The intrathecal administration of .mu. (morphine) and .delta. (D-Ala2-D-Leu5-enkephalin) but not .kappa. agonists (ethylketocyclazocine, bremazocine and U50488H [trans-(+)-3,4-dichloro-N-methyl-N-[2-(1-pyrrolidinyl)cyclohexyl]benzeneacetamide methane sulfonate hydrate]) or partial agonists (nalbuphine and buprenorphine)produced a dose-dependent inhibition of all cutaneous thermal (hot plate and tail-flick) responses in the rat. On visceral chemical tests (writhing), .mu. and .kappa. agonists, but not .delta. agonists, exerted a powerful suppression of the response.
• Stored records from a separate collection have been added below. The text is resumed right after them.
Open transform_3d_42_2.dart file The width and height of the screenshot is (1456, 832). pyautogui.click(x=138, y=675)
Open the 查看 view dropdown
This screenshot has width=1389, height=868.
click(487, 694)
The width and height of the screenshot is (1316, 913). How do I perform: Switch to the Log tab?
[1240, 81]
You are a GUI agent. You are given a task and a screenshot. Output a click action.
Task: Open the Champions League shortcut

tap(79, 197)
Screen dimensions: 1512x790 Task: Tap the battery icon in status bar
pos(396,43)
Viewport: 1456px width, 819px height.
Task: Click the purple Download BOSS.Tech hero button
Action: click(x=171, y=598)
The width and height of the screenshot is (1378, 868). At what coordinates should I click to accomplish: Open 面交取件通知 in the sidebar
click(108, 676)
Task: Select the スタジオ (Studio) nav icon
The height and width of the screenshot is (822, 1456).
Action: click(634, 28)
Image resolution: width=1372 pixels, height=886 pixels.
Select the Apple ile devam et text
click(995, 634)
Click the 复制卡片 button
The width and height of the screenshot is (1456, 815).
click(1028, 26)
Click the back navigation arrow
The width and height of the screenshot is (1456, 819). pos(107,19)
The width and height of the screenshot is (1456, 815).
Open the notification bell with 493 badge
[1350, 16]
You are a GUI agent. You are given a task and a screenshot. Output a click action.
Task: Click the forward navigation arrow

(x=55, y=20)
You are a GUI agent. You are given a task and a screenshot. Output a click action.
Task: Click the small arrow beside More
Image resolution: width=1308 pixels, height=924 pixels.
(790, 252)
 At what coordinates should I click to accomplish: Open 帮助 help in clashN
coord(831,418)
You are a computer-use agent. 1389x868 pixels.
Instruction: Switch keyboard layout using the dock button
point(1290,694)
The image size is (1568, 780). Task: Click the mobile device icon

Whereas the ED50 of morphine on the cutaneous thermal tests did not differ from that observed on the visceral chemical test, agents with significant .mu. and .delta. activity (metkephamid and .beta.-endorphin) showed a prominent reduction in activity on the writhing as compared with the hot plate and tail-flick. Systemic naloxone resulted in a dose-dependent antagonism of the effect of all intrathecal agents. Estimation of the pA2 [competitive antagonistic activity] of .mu. agents indicated no difference on the hot plate/tail-flick and writhing (pA2 approximately 7). .kappa.-Ligands were selectively resistant to antagonism with naloxone pA2 values for those agonists ranging from 5.9-6.6. There apparently are 3 discriminable populations of receptors in the spinal cord whose activation results in a selective modulation of the response of the animal to noxious stimuli. The selective effects of the .delta. agonists on cutaneous thermal and .kappa. agonists on visceral chemical suggests a differential coding of spinal afferents through which these stimuli are transmitted.